Loisirs et culture

Samuel : une série animée sur l’adolescence qui donne des ailes

Comme tous les lundis, vous le savez, on ouvre grand la porte à des pépites. Au rayon dessin animé, on vous propose ce qu’il s’est fait de mieux, de plus épuré et de plus pertinent depuis des années : Samuel. Hébérgé sur Arte.tv, on vous conseille de vite tout regarder, avant que cette série ne soit plus en ligne.

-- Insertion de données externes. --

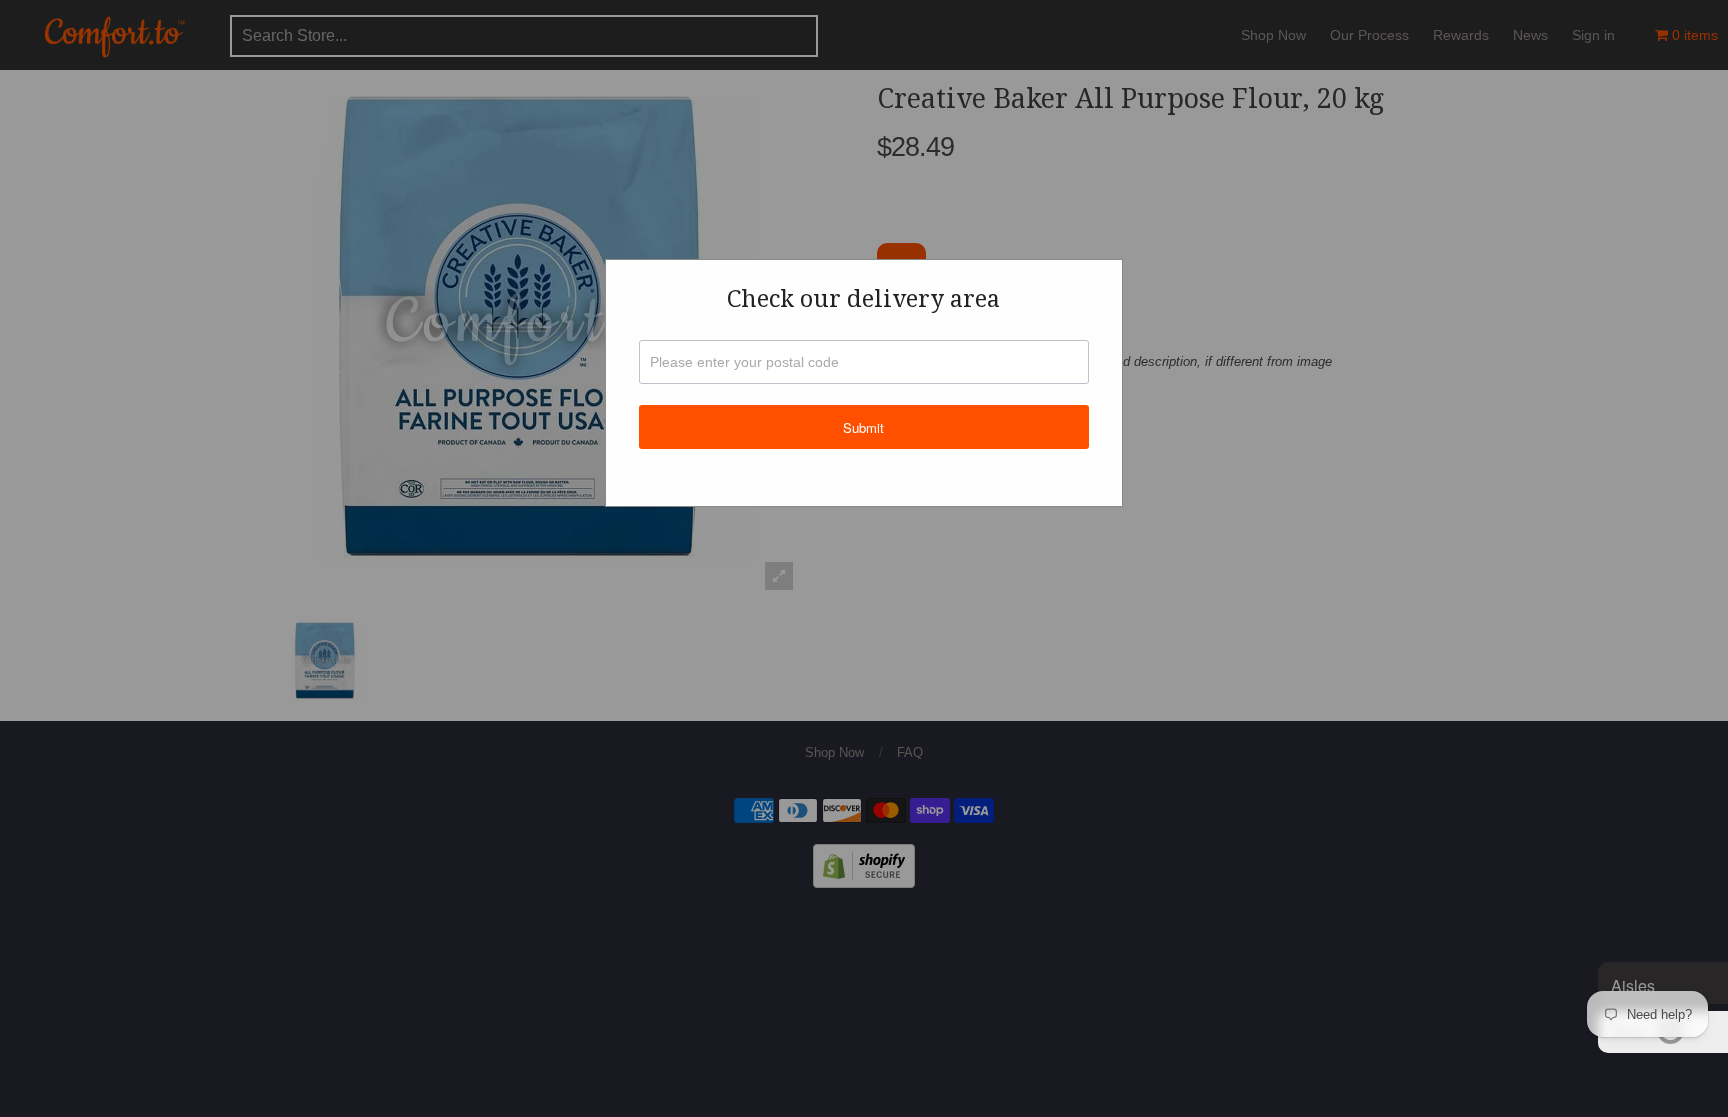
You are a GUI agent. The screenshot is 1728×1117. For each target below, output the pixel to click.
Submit (863, 427)
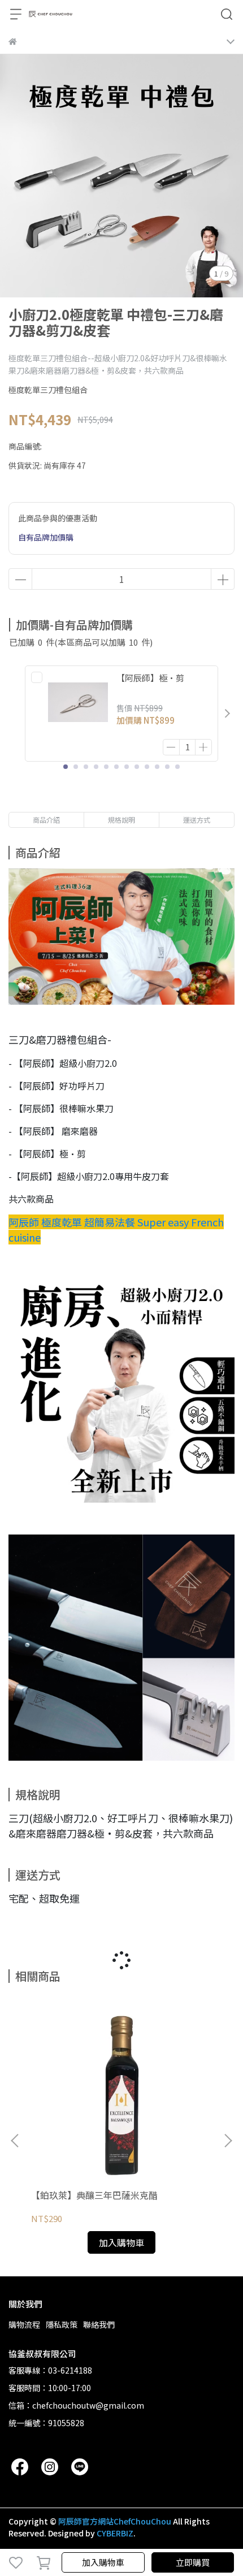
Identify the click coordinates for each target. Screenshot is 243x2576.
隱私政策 (61, 2324)
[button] (227, 713)
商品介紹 (46, 819)
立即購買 (193, 2562)
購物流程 (24, 2324)
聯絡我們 (99, 2324)
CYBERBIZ (115, 2533)
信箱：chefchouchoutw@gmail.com (76, 2405)
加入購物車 (103, 2562)
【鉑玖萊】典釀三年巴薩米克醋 (94, 2195)
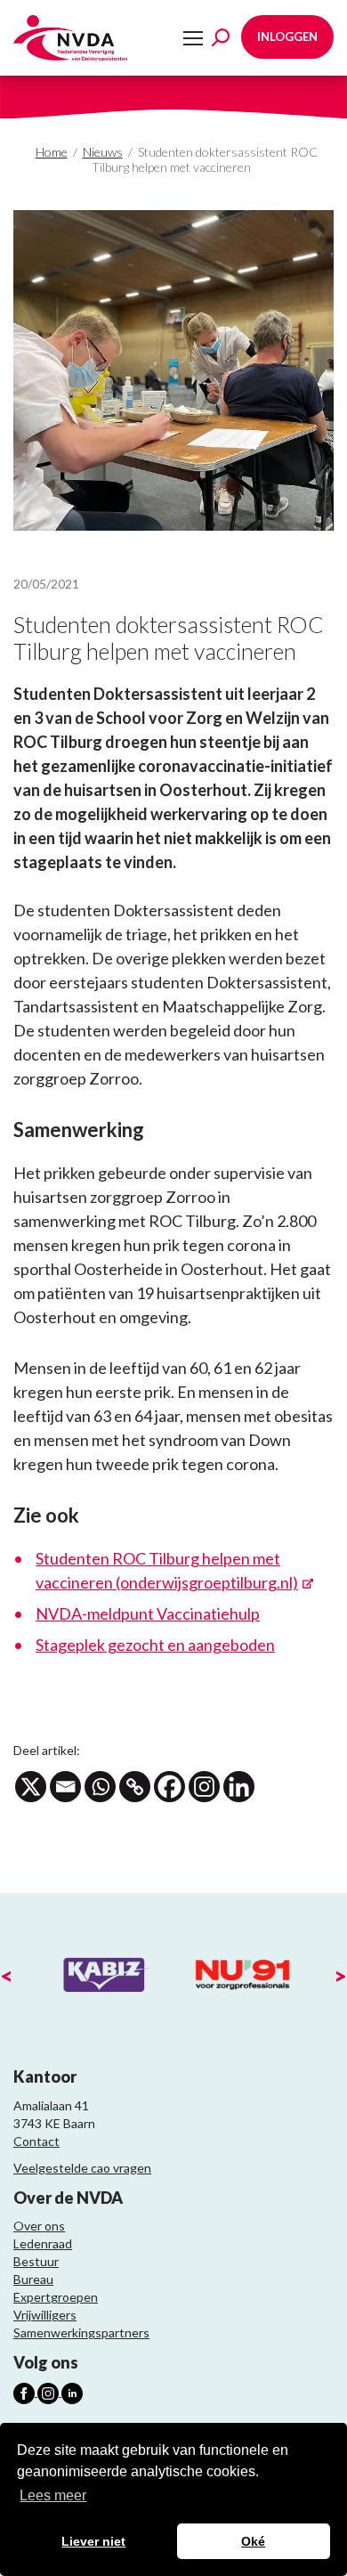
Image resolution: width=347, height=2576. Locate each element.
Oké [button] (253, 2541)
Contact (36, 2141)
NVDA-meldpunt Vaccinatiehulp (148, 1613)
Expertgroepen (55, 2296)
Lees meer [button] (53, 2495)
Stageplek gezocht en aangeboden (155, 1644)
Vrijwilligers (45, 2314)
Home (52, 151)
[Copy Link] (134, 1786)
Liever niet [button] (93, 2541)
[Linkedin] (238, 1786)
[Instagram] (204, 1786)
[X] (30, 1786)
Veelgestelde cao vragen (82, 2167)
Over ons (39, 2225)
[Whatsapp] (100, 1786)
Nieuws (103, 151)
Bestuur (36, 2261)
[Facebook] (169, 1786)
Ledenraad (42, 2243)
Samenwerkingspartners (81, 2332)
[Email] (65, 1786)
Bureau (33, 2279)
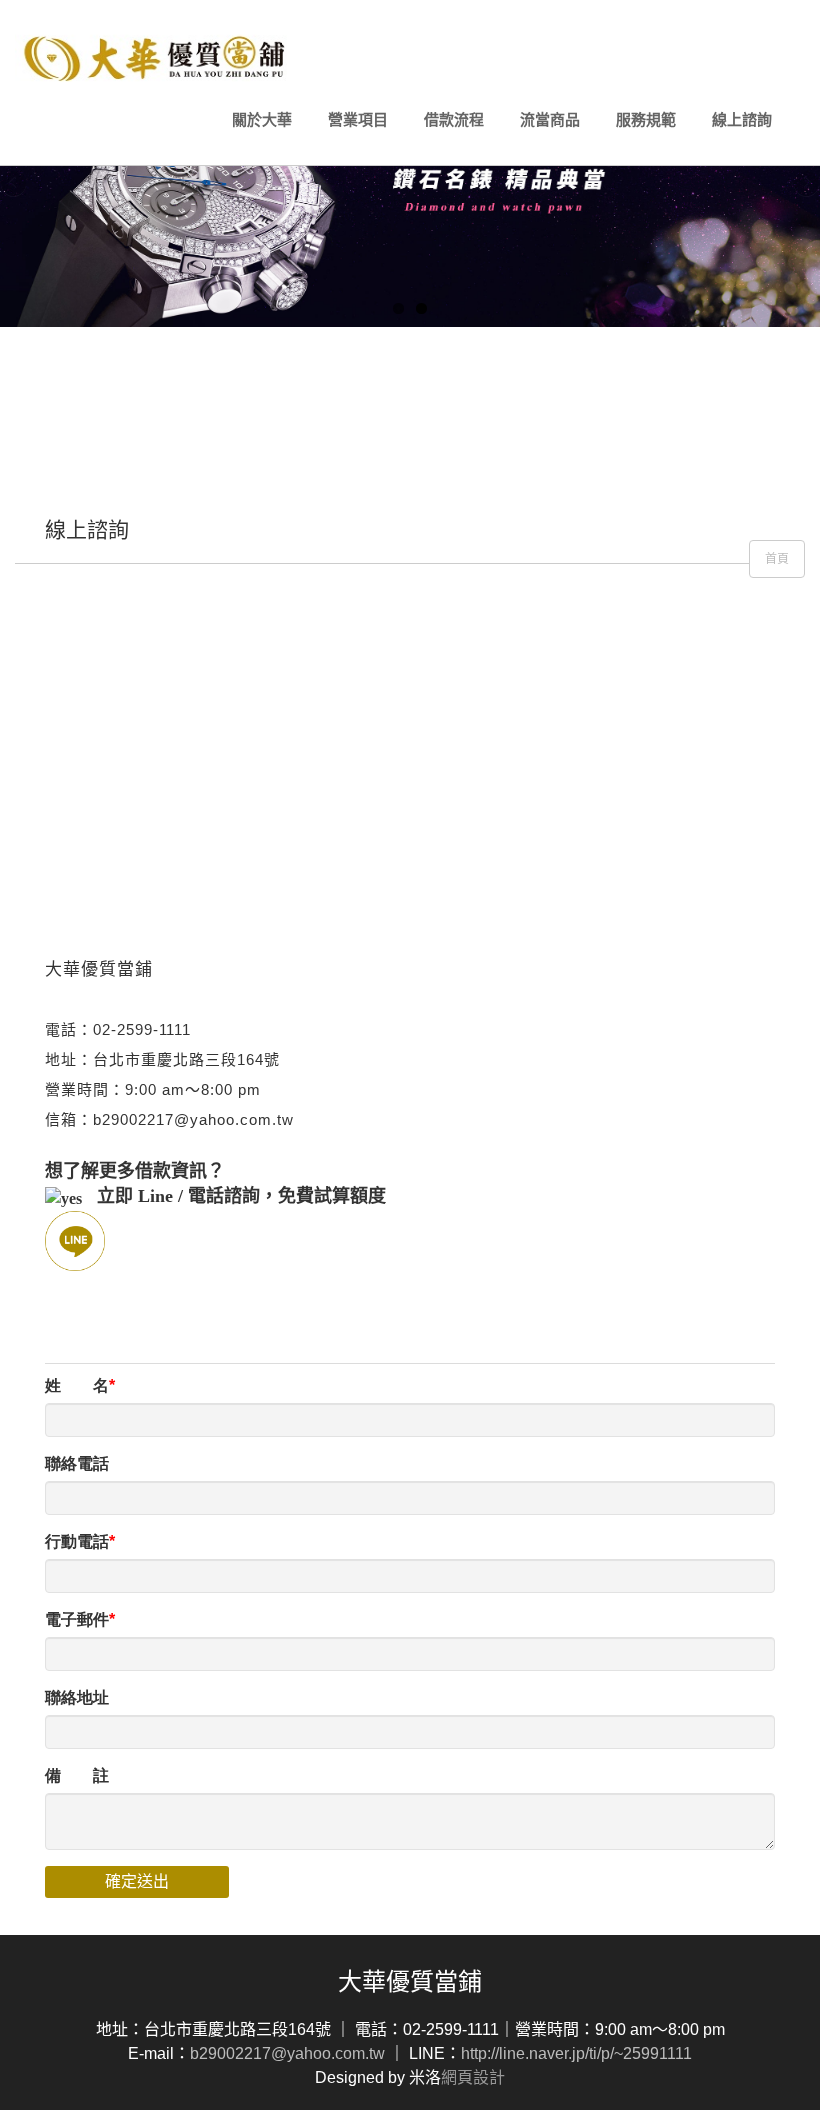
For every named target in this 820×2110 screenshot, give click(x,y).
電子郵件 (77, 1619)
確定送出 (137, 1881)
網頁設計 (473, 2077)
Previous (15, 185)
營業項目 (358, 119)
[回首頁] (157, 57)
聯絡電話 (77, 1463)
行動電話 (77, 1541)
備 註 (77, 1775)
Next (805, 185)
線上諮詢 (742, 119)
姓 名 (77, 1385)
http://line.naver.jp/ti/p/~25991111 (576, 2053)
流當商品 (550, 119)
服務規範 (646, 119)
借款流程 (454, 119)
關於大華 (262, 119)
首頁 (777, 559)
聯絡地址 (77, 1697)
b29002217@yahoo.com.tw (287, 2053)
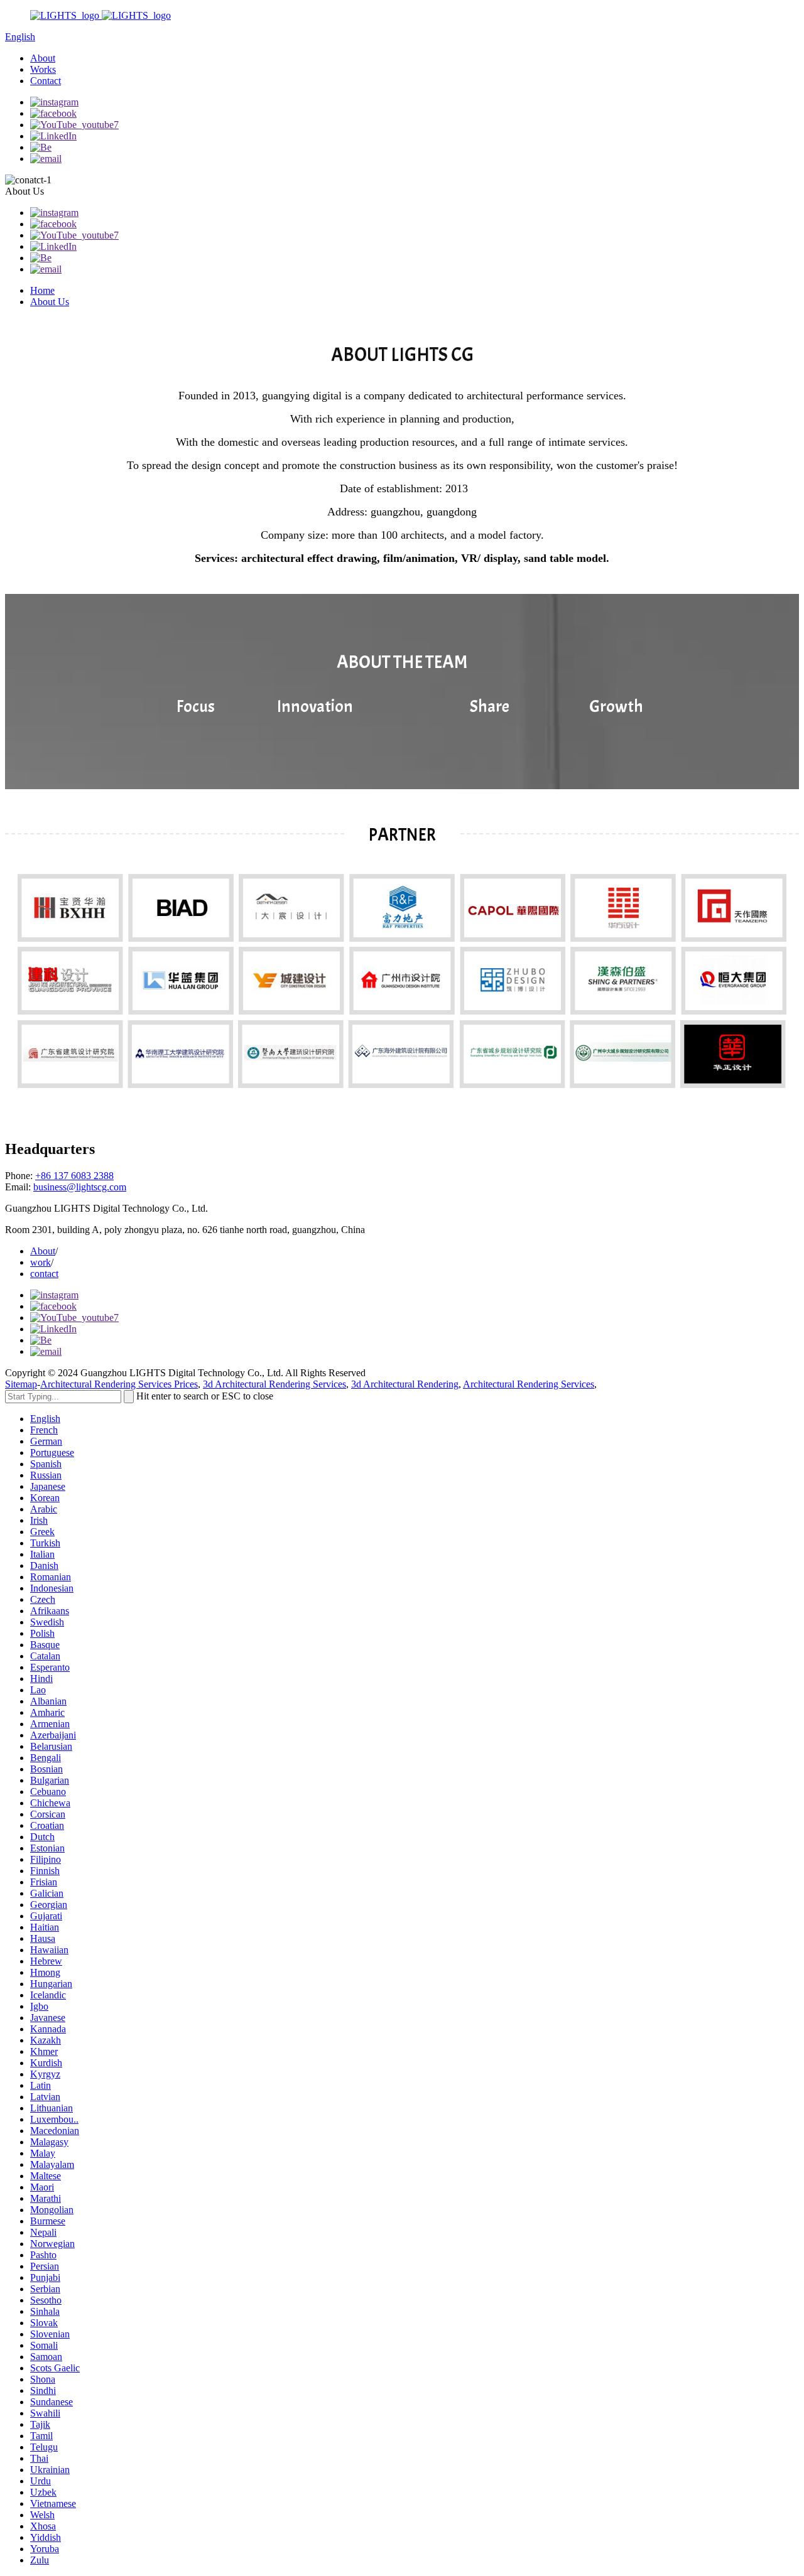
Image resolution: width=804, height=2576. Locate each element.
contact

La force de l’évidence. Voilà par quoi on pourrait résumer ce petit joyau d’animation hébergé sur Arte.tv. Une série de 21 épisodes, de 5 minutes chacun, qui mettent en scène le très flegmatique Samuel, gamin de 10 ans qui nous livre ses états d’âmes à travers son journal intime. « Roooh, ça a été fait 100 fois », entend-on dans le fond de la salle ? Peut-être. Mais jamais comme ça.

Vive la ligne claire

Impossible de parler de la série sans parler du traitement. La ligne claire en animation a été longtemps proscrite. On considérait qu’elle laissait trop de place au blanc et brûlait les yeux. Ce qui est vrai sur grand écran ne l’est pas sur le petit écran et, ici, le vide, le blanc est une matière première qui remplit toute la narration. Sa réalisatrice, Émilie Tronche (qui interprète tous les rôles) joue avec, non sans malice. Les traits noirs s’y promènent en toute liberté. Ils servent l’histoire et lui permettent d’évoluer hors cadre, hors limite. On se promène autant dans les scènes du quotidien de notre jeune héros qui grandit dans les années 2000, qu’à travers son imagination débordante. On aime particulièrement les nombreuses scènes de danse qui apportent leur touche de magie débordante. Émilie Tronche s’autorise tout, ses nombreuses inventions graphiques ne sont jamais placées au hasard ou pour le simple exercice de style. Elles viennent appuyer des propos qui font résonner l’adolescent·e qui sommeille en chacun de nous.

Vibrante adolescence

Le dessin qui, à bien des moments, nous rappelle l’efficacité de celui de Riad Sattouf - lui aussi consacre la quasi-totalité de son œuvre à l’adolescence – retranscrit avec brio les errances de Samuel. La série nous plonge en plein cœur du temps béni de l’adolescence. La récré, le chemin du retour, le ramassage scolaire, la piscine, l’ennui à la maison. Et puis, bien sûr, les histoires d’amour et d’amitié, soit le cœur du récit. On se surprend à rééprouver les mêmes difficultés de l’époque. L’ignoble non-réciprocité des sentiments. Le cœur qui s’arrache quand l’objet de son désir en embrasse un autre. Les évidences qui se trouvent sous nos yeux et que l’on refuse de voir…
Toute cette intense période vibrante, bouillonnante y est dépeinte avec la justesse d’une série comme Sex education, avec la nostalgie des Années coup de cœur et l’aménité des bandes à la Goonies. Chaque épisode va droit au but et nous renvoie indubitablement à notre propre passé glorieux. Il opère d’une autre façon sur nos ados. Il agit comme un miroir. Les enfants plus jeunes le suivent comme un bon dessin animé avec des personnages attachants, drôles, humains. C’est d’ailleurs l’autre force de Samuel. Celle de délivrer un propos universel, dans lequel tous les âges, tous les horizons se retrouvent.
Voilà l’évidence, des grandes œuvres qui restent pour toujours et qui sans qu’on s’y attende, parviennent à viser pile au milieu du cœur.